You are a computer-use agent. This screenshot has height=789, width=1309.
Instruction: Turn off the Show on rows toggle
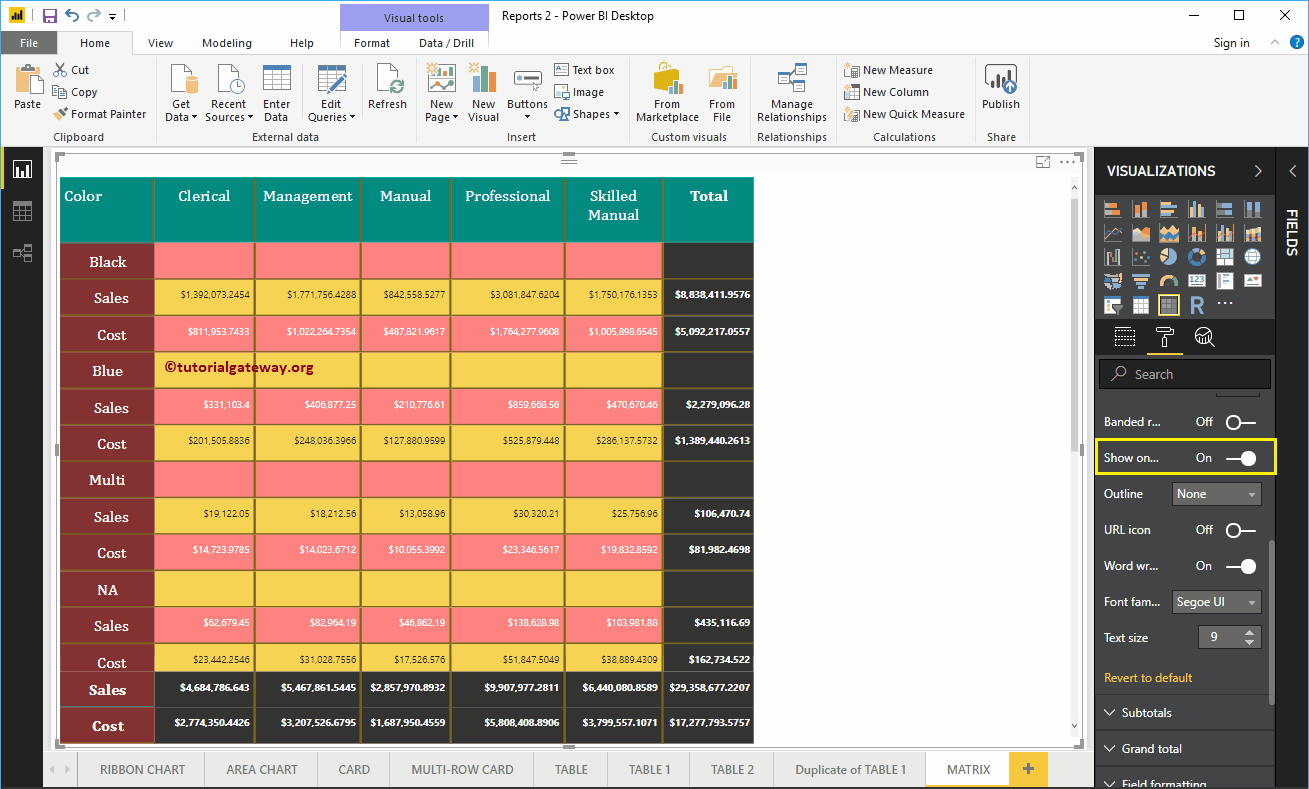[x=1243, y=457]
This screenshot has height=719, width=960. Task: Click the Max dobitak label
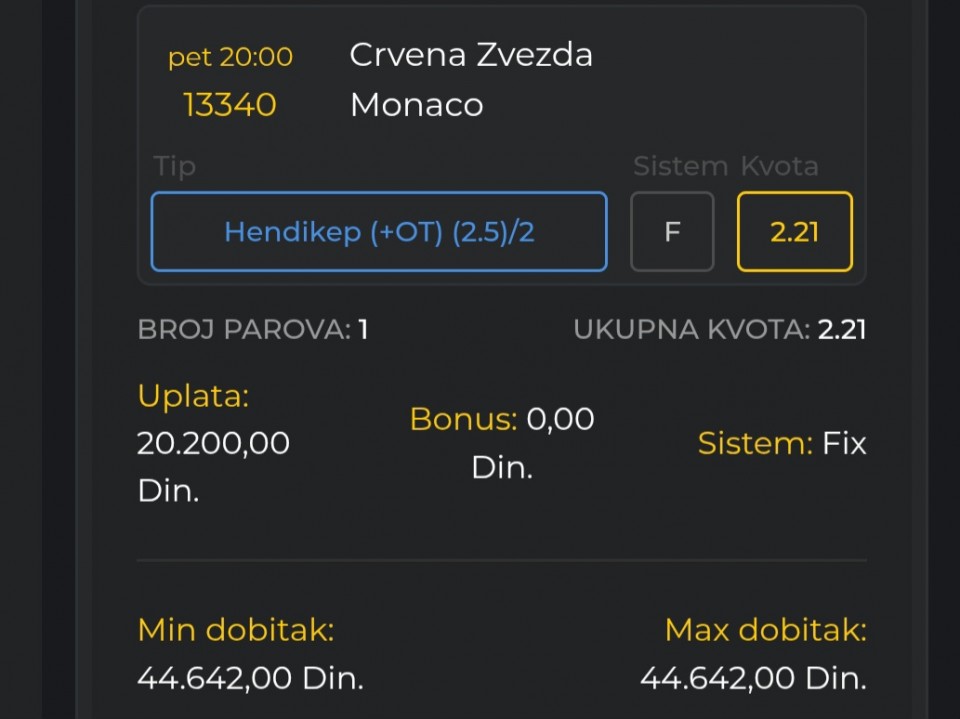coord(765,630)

══════════

■ What you have to do ■
What is needed is a word-for-word restatement of the lines from the one holding "Instruction: Turn off the Show on rows toggle" to the final line of the data above, inclusive, without any pictures.

■ Task solution ■
Instruction: Turn off the Show on rows toggle
[x=1243, y=457]
This screenshot has height=719, width=960. Task: Click the Max dobitak label
coord(765,630)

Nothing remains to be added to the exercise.